Toward Mitigating Adversarial Texts

TLDR

This paper proposes a defense against black-box adversarial attacks using a spell-checking system that utilizes frequency and contextual information for correction of nonword misspellings and outperforms six of the publicly available, state-of-the-art spelling correction tools in terms of average correction accuracy.

要旨

Neural networks are frequently used for text classiﬁcation, but can be vulnerable to misclassiﬁcation caused by adversarial examples: input produced by introducing small perturbations that cause the neural network to output an incorrect classiﬁcation. Previous attempts to generate black-box adversarial texts have included variations of generating nonword misspellings, natural noise, synthetic noise, along with lexical substitutions. This paper proposes a defense against black-box adversarial attacks using a spell-checking system that utilizes frequency and contextual information for correction of nonword misspellings.
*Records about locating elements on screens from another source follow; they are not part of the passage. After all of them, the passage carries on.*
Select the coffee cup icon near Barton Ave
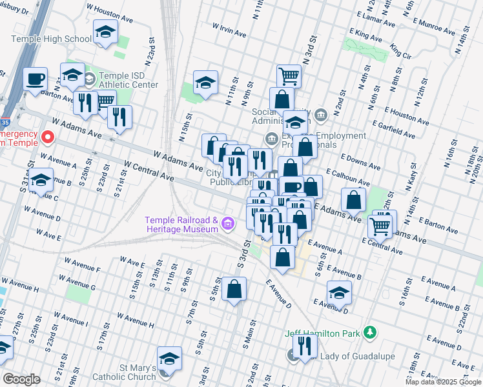tap(36, 79)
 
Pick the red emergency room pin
tap(47, 137)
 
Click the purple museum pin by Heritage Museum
tap(227, 224)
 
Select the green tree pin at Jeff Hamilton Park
tap(369, 333)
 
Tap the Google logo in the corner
tap(21, 379)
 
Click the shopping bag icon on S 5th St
tap(234, 290)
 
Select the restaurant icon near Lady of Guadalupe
tap(304, 346)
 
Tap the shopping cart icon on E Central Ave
tap(380, 226)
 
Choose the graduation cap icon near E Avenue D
tap(339, 292)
The proposed defense is evaluated on the Yelp Reviews Polarity and the Yelp Reviews Full datasets using adversarial texts generated by a variety of recent attacks. After detecting and recovering the adversarial texts, the proposed defense increases the classiﬁcation accuracy by an average of 26.56% on the Yelp Reviews Polarity dataset and 16.27% on the Yelp Re-views Full dataset. This approach further outperforms six of the publicly available, state-of-the-art spelling correction tools by at least 25.56% in terms of average correction accuracy.